Filing a charge of discrimination with the EEOC is protected activity. Whether a challenged employment action is materially adverse such that it is actionable is another story. An employment action is materially adverse in the context of a retaliation claim if a reasonable employee would be dissuaded from engaging in protected activity. What is considered adverse depends on the unique circumstances of each case. Clear examples of materially adverse employment actions include termination of employment, or a demotion with a pay cut, loss of benefits, or diminished job status or responsibilities. The plaintiff alleged that the Department unlawfully retaliated against him when it transferred him from law enforcement to courthouse duty. Generally, lateral transfers are not considered materially adverse employment actions unless they represent a significant alteration to an employee’s job duties, which could result, among other things, in diminished career prospects. Reassignment to less prestigious positions have also been considered materially adverse. However, the transfer in this case did not result in a pay decrease, other than a diminished opportunity for overtime compensation. The 7th Circuit concluded that the Department’s decision to accommodate the plaintiff with something different than what he requested was not an adverse employment action. Moreover, the plaintiff could not establish that the Department’s explanation–that the transfer was made to accommodate his pain–was pretext for retaliation. The 7th Circuit also found that the plaintiff provided no evidence that any of the other various job actions that the plaintiff alleged were retaliatory amounted to materially adverse employment actions. They would not dissuade a reasonable employee from exercising her rights.

7th Circuit Affirms Summary Judgment on Americans with Disabilities Act Lawsuit

On February 13, 2018, the 7th Circuit affirmed an order of summary judgment in favor of the defendant in a disability discrimination lawsuit in which the plaintiff alleged that her former employer fired her because of her disability, in violation of the Americans with Disabilities Act (“ADA”). Grussgott v. Milwaukee Jewish Day School, Inc., No. 17-2332 (7th Cir. 2/13/2018). The defendant argued that the First Amendment’s ministerial exception to employment discrimination laws, including the ADA, barred the plaintiff’s lawsuit. The district court agreed, concluding that the defendant, a Jewish day school, is a religious institution and that the role of the plaintiff as a Hebrew teacher for the school was ministerial.
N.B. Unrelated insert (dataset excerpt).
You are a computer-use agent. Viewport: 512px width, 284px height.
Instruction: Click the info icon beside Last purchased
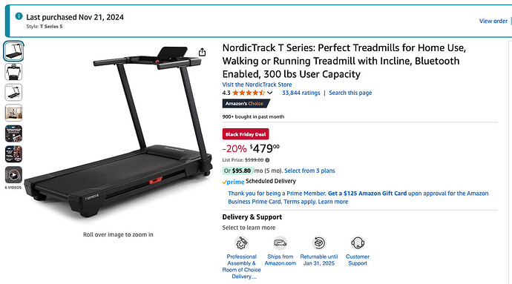19,16
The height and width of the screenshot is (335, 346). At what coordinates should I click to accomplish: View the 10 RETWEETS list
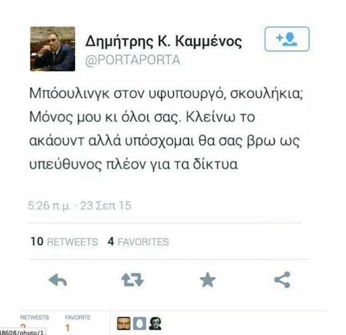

The issue on appeal was whether the plaintiff was a ministerial employee. In 2012, the U.S. Supreme Court adopted the “ministerial exception” to employment discrimination laws, which essentially provides that based on protections under the Constitution, religious organizations are free to hire and fire their ministerial leaders without governmental interference. The open issue subject to litigation, however, is who is a ministerial employee, and, in this case, whether the plaintiff’s role as a Hebrew teacher is ministerial. The 7th Circuit concluded that she falls under the ministerial exception as a matter of law in view of her integral role in teaching her students about Judaism and the school’s motivation in hiring her, which demonstrate that her role furthered the school’s religious mission.